The study was led by first author Heather J. Zar, M.D., Ph.D., of the University of Cape Town and Red Cross War Memorial Children’s Hospital, also in Cape Town, South Africa; and Mark P. Nicol, Ph.D, also of the University of Cape Town and the South African National Health Laboratory Service at Groote Schuur Hospital, Cape Town.
The findings appear in The Lancet Global Health.
“There has been a perception amongst health care workers that rapid diagnosis of TB in children wouldn’t be possible in primary care, but this study disproves that view, Dr. Zar said. “Given our results, widespread adoption of rapid testing for TB and drug resistance in children may substantially improve public health without greatly increasing costs.”
Dr.

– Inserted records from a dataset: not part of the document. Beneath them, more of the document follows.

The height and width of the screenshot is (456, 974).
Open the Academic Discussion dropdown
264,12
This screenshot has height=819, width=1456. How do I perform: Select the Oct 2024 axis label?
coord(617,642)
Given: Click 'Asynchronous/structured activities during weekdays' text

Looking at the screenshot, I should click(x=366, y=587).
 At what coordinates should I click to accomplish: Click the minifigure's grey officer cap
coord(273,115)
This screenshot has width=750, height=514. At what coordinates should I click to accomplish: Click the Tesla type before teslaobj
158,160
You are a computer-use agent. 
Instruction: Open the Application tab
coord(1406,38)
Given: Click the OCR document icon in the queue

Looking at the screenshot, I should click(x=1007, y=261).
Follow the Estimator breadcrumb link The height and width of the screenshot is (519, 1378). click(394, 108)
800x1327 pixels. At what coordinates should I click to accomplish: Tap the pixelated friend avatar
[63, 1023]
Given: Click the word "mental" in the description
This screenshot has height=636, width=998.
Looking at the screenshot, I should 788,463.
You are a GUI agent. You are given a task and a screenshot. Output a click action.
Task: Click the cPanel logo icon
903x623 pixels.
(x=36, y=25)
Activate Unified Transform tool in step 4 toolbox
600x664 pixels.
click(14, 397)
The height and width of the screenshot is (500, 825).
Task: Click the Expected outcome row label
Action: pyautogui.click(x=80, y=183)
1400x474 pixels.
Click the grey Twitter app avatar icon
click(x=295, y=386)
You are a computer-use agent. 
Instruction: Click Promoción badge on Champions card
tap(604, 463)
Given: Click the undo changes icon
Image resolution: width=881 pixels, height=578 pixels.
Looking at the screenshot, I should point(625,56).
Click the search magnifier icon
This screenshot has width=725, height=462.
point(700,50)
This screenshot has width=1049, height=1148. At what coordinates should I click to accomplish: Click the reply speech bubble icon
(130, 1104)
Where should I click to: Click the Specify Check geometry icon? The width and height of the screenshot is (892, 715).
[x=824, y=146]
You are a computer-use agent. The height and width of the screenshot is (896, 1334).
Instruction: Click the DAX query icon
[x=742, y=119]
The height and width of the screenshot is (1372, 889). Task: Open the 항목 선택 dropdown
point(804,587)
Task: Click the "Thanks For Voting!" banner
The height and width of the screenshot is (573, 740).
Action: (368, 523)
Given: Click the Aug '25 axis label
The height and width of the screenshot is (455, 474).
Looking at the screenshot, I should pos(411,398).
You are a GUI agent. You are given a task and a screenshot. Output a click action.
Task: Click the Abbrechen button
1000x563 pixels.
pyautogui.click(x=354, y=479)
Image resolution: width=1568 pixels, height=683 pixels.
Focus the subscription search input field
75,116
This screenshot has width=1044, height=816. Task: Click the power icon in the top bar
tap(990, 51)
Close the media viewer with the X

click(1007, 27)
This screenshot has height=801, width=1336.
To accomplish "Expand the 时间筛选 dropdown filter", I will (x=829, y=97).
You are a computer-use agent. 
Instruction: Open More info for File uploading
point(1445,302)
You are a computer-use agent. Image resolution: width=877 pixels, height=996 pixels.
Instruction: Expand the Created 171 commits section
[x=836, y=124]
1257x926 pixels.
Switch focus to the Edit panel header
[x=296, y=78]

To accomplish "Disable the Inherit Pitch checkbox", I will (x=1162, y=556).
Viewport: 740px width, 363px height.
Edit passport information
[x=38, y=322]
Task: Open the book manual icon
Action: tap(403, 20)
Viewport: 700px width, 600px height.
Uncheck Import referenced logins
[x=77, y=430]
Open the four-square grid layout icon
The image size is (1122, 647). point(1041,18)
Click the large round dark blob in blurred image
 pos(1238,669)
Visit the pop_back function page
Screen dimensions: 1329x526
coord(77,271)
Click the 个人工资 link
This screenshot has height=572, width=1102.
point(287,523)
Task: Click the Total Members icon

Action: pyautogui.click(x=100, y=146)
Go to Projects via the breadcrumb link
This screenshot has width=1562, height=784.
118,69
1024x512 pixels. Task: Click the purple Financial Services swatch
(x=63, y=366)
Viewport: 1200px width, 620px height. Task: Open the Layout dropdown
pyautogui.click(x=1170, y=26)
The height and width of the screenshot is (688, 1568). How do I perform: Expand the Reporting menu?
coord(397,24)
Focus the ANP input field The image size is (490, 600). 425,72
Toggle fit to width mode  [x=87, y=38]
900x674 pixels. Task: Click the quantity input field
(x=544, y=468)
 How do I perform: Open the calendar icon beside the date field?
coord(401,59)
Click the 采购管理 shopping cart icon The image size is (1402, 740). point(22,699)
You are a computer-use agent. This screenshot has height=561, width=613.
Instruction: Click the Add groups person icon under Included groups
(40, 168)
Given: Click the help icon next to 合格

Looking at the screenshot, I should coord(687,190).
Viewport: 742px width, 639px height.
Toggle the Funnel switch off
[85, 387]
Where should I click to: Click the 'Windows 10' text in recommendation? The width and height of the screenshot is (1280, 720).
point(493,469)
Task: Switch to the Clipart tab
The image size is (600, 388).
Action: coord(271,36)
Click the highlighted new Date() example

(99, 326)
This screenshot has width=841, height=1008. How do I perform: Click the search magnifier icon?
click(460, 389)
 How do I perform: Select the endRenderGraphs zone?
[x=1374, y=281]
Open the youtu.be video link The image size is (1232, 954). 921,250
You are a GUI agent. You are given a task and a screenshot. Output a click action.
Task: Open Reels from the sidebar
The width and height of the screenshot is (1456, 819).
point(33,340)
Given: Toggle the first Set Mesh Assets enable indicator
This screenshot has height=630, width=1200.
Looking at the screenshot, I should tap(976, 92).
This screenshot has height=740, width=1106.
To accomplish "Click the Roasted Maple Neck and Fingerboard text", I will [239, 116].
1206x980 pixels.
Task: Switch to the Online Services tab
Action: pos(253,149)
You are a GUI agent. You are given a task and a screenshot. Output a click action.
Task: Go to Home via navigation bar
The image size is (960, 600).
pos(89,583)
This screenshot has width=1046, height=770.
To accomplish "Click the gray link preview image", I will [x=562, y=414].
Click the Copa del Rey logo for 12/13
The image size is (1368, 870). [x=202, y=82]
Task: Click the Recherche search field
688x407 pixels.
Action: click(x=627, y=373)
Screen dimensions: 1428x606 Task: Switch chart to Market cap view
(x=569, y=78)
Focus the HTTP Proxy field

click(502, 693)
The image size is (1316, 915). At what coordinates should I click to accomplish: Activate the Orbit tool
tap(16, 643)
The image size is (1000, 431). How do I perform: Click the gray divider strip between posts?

Zar and her colleagues collected almost 1500 samples from nearly 400 children who went to a primary care clinic with symptoms of TB. Collecting the samples – secretions from the lungs, the nasal passages or both – requires special equipment and trained clinical staff.
The researchers compared the results from the Xpert MTB/RIF test, examination of samples under a microscope, and from growing the tuberculosis bacteria in laboratory cultures. Bacterial culture is the most accurate method for diagnosing TB.
Of the 30 TB cases detected by culture, 19 (63 percent) were positive by the Xpert MTB/RIF test on lung or nasal samples, while examining the samples under the microscope turned up only four cases (13 percent). Adding a second test (of a second lung or nasal passage sample) improved the detection rate for both culture and Xpert MTB/RIF
In some cases, researchers started TB treatment for children they suspected had TB based on their symptoms.
Xpert MTB/RIF identified seven children who had clinical symptoms of tuberculosis and responded well to treatment for tuberculosis, but whose tuberculosis had not been detected by the tuberculosis culture test. This might occur when a child is sick with TB, but the bacteria are at especially low levels, or because a sample did not contain enough of the bacteria present in the child’s body to appear when cultured, Dr. Mofenson explained.
The total number of cases detected by culture (30 cases) and by XpertMTB/RIF (26 cases) was similar.
“Because of the global burden of this disease among children, it’s vital to make rapid, accurate diagnostic tests available in primary care settings in order to identify the disease and start treatment before children end up in the hospital,” said Dr. Worrell. “NICHD recognizes the value of supporting research to improve the accuracy of TB diagnosis in children, reduce the number of samples required, and make diagnostic tools widely accessible.”